INPUT FOR THIS TASK

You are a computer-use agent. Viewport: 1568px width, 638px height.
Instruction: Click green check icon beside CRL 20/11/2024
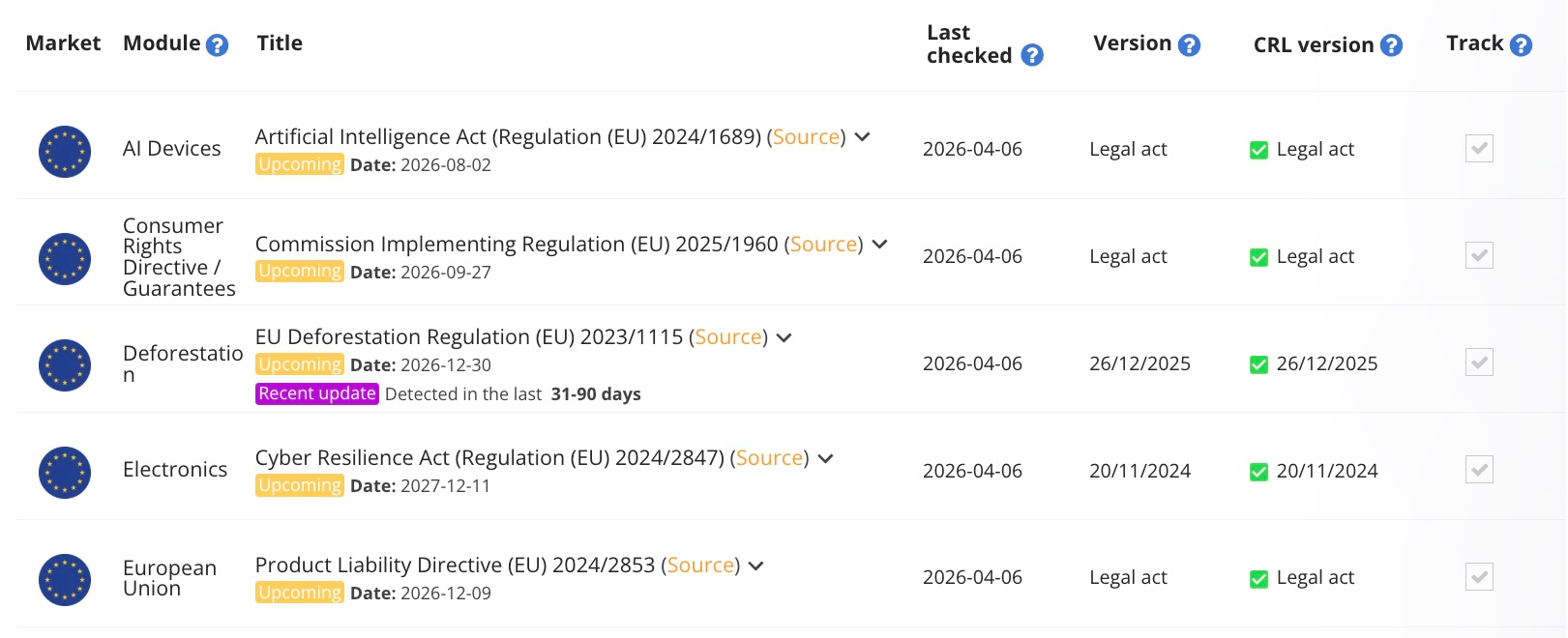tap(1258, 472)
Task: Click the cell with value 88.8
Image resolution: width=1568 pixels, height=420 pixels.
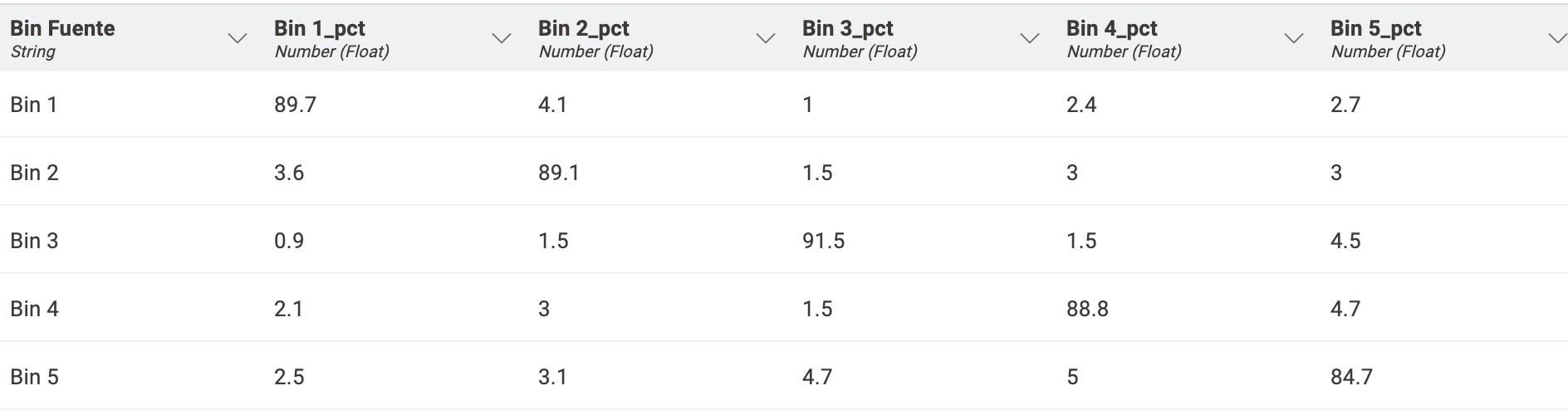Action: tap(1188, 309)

YOUR OBJECTIVE
Repeat every record exactly, but not the pictures.

SOLVED EXERCISE
You are a computer-use agent. Viewport: 1568px width, 638px height.
Instruction: Click green check icon beside CRL 20/11/2024
tap(1258, 472)
Task: Click the cell with value 88.8
Image resolution: width=1568 pixels, height=420 pixels.
Action: tap(1188, 309)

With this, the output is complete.